Бакс согласно гавкнул, и ароматизатор-елочка для машины, примотанная к его ошейнику, завиляла. Поднялся запах хвои вперемешку с душком от разложения, и стало только хуже.
– А ты разве не должен быть в участке? – напомнила я, подавляя рвотный спазм. – Сэм звонил еще час назад. Он прибьет тебя, если снова опоздаешь. У вас и так дел невпроворот.
– Снова рылась в моих документах? – сощурился Коул неодобрительно. Я и сама злилась на себя за то, что попыталась принять участие в его новом расследовании: фотографии мертвых детей – это оказалось слишком для меня даже после всего пережитого. – У нас уже есть подозреваемый.
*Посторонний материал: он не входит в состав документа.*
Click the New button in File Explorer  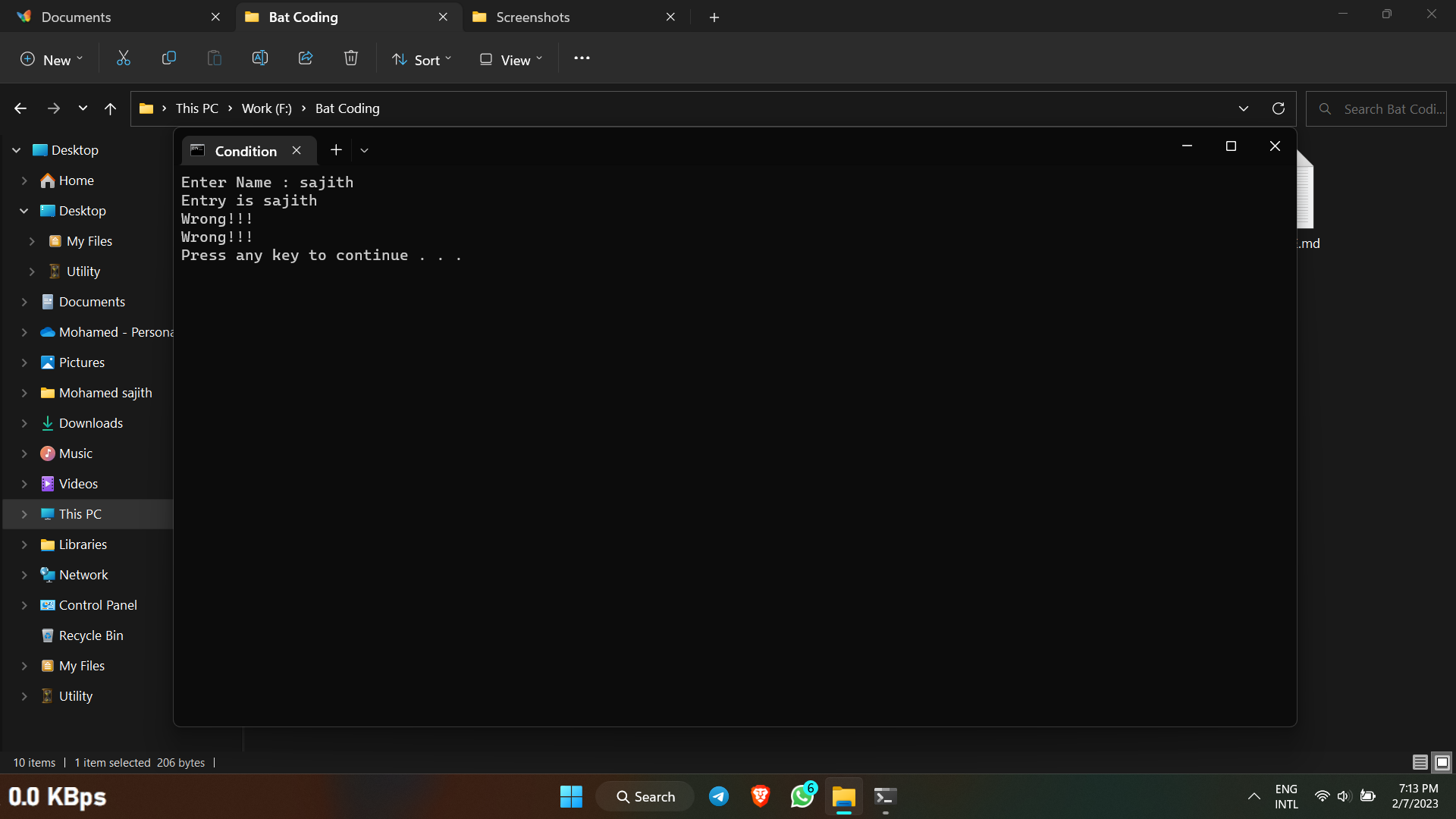click(50, 58)
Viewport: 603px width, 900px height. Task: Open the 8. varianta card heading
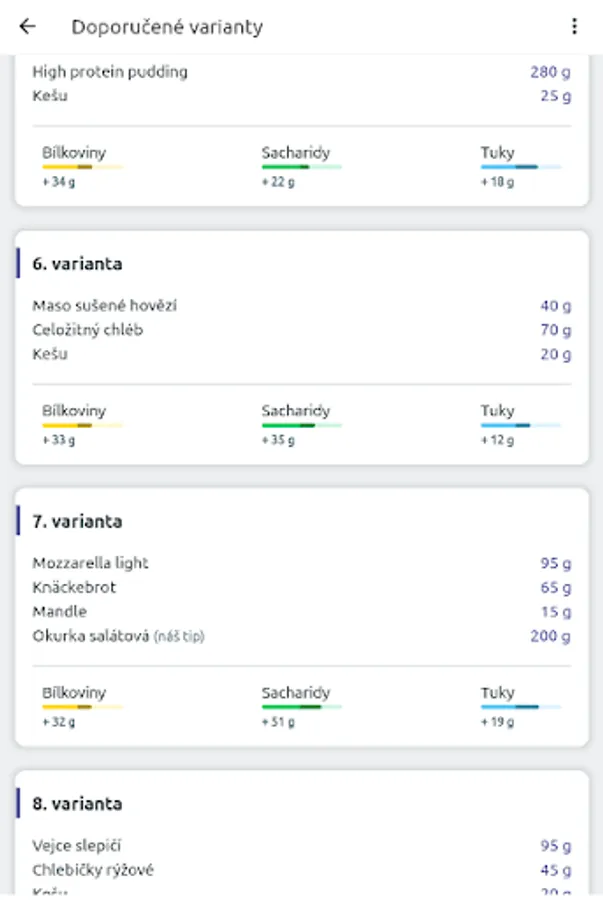77,803
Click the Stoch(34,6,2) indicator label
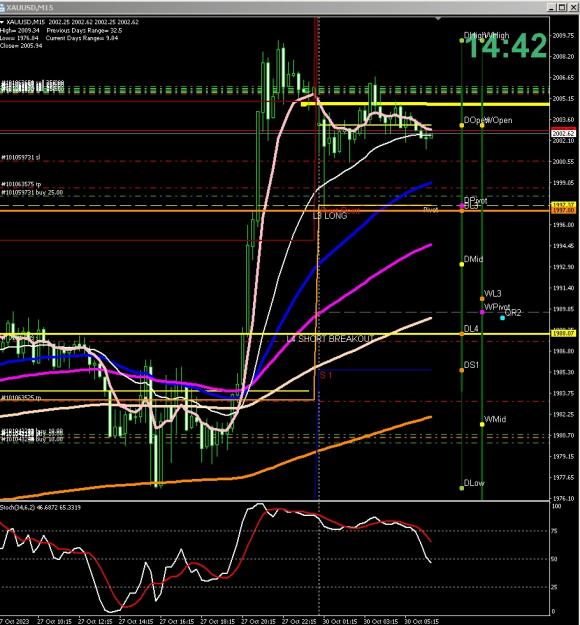 tap(40, 507)
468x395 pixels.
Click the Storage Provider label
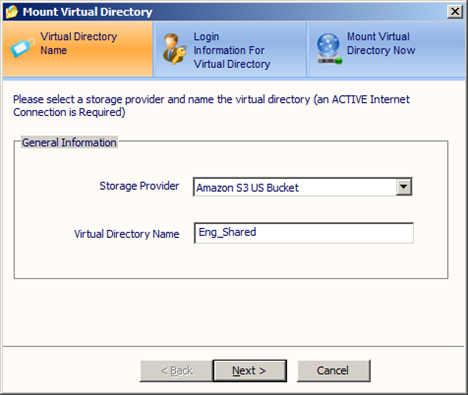pyautogui.click(x=139, y=186)
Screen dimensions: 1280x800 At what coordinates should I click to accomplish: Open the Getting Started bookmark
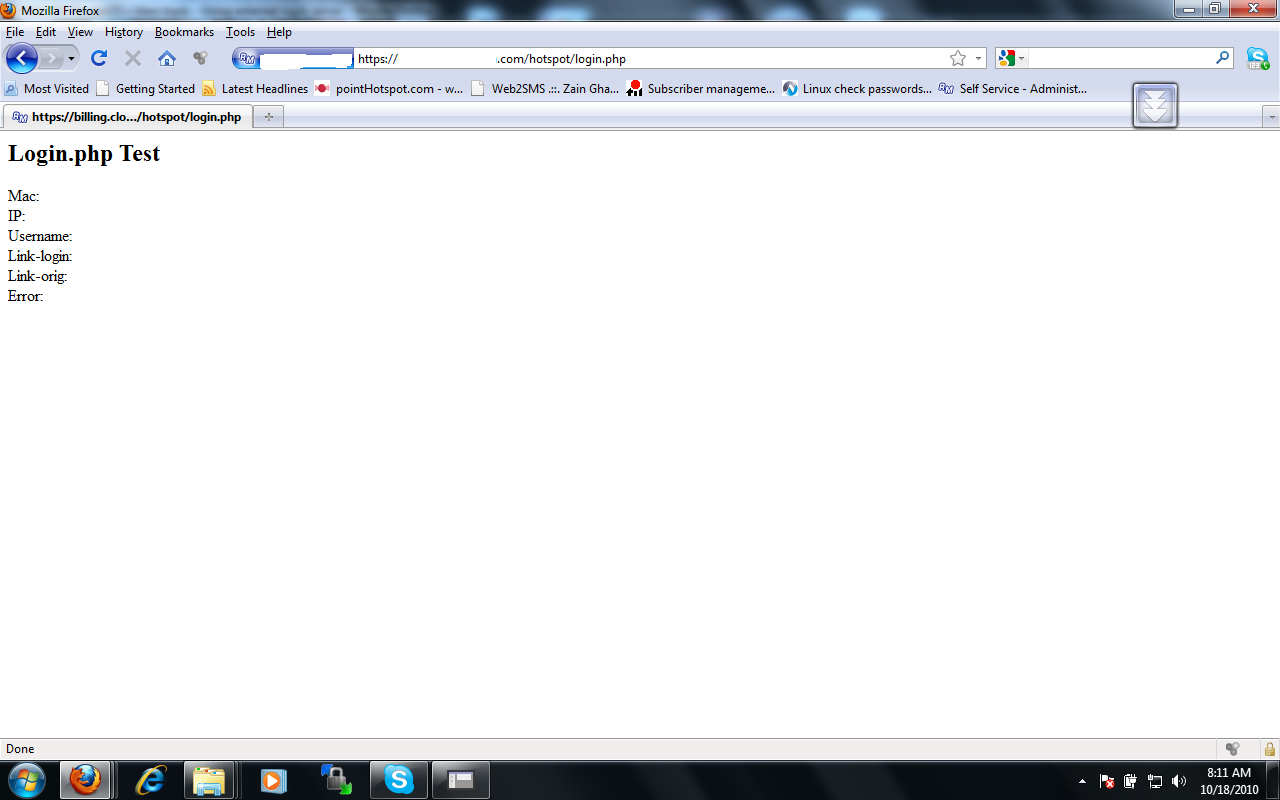[x=155, y=88]
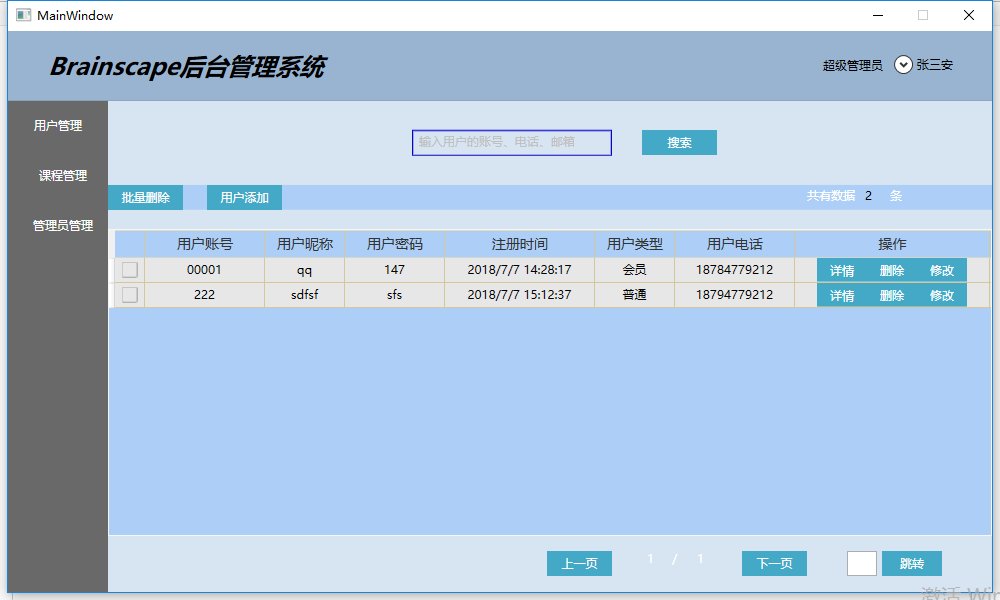
Task: Open the dropdown arrow beside 张三安
Action: coord(903,65)
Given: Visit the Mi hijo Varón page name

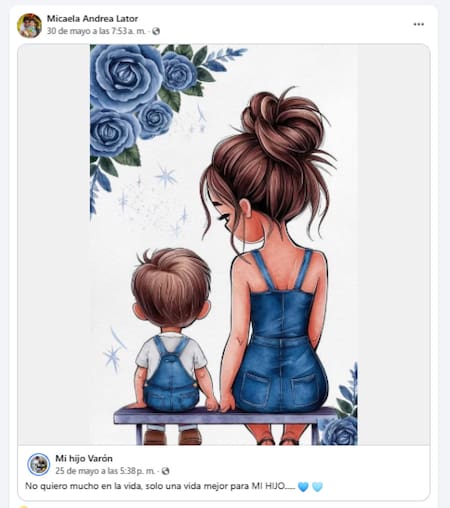Looking at the screenshot, I should [84, 458].
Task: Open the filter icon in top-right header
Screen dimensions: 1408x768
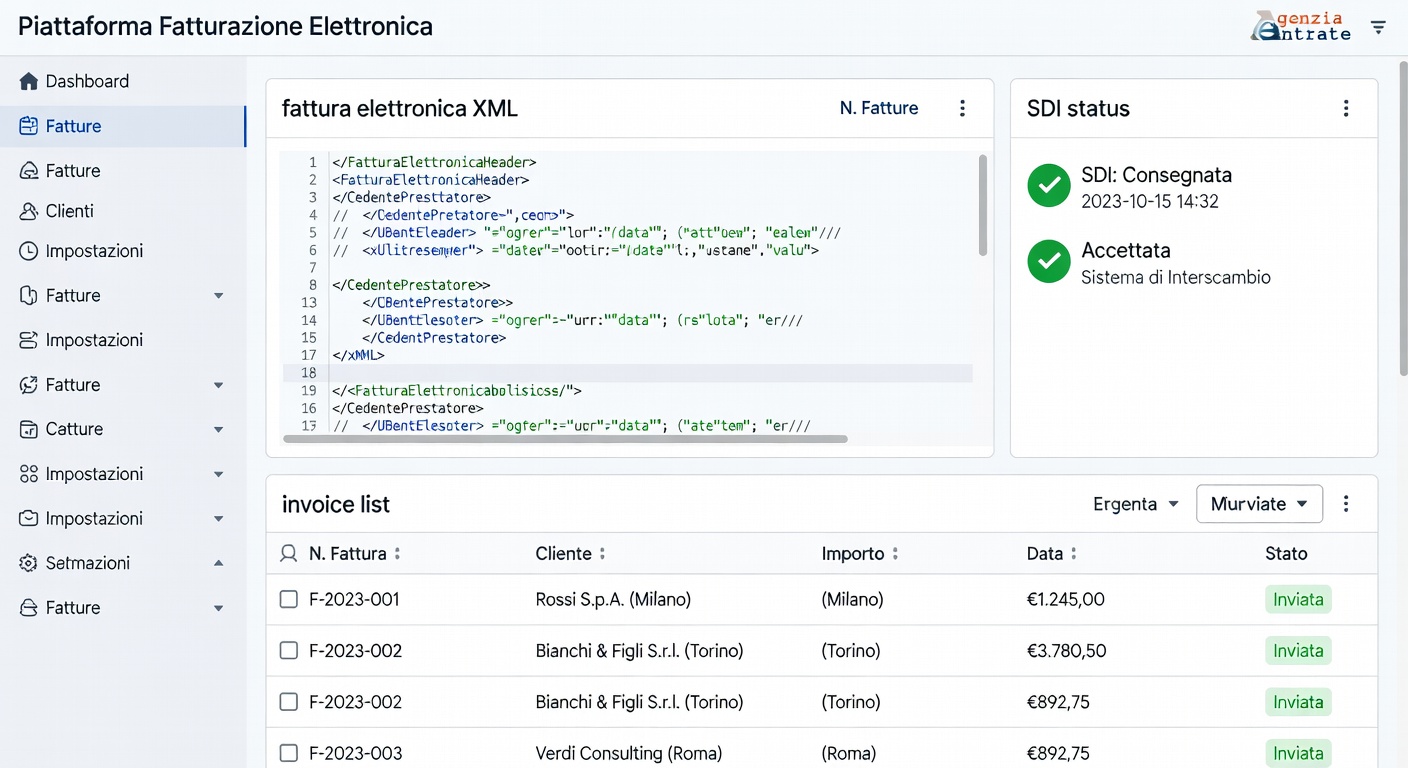Action: pos(1378,27)
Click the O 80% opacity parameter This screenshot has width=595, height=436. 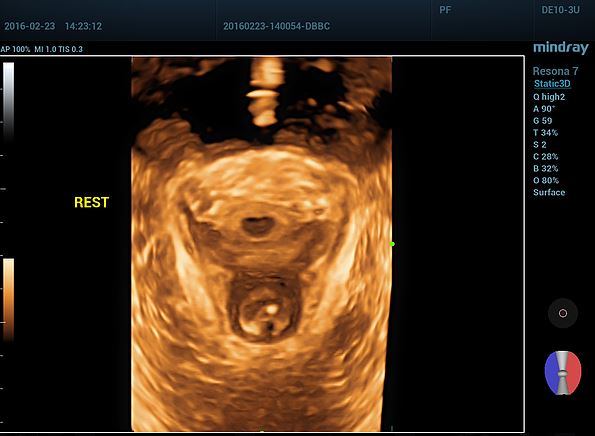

Сэм задержит его, а я подскочу на допрос…
– М-м, люблю твои допросы.
Коул не уловил в моем голосе флирта и обратил внимание лишь на то, как отряхивается Бакс, разбрызгивая по кухне брызги чего-то желтого и зловонного, что сочилось из него вперемешку с кровью, когда он слишком долго находился на солнце.
– Выведи его погулять, пожалуйста, – пробормотала я, прижав руку ко рту. – И открой все окна.
Коул так и сделал, но это не спасло ситуацию. Тогда я сама покинула кухню, решив подышать свежим воздухом и заодно проветрить не только дом, но и мысли. В конце концов, нужно было проведать ковен: кто знает, не создают ли они еще одну неприятность на наши головы?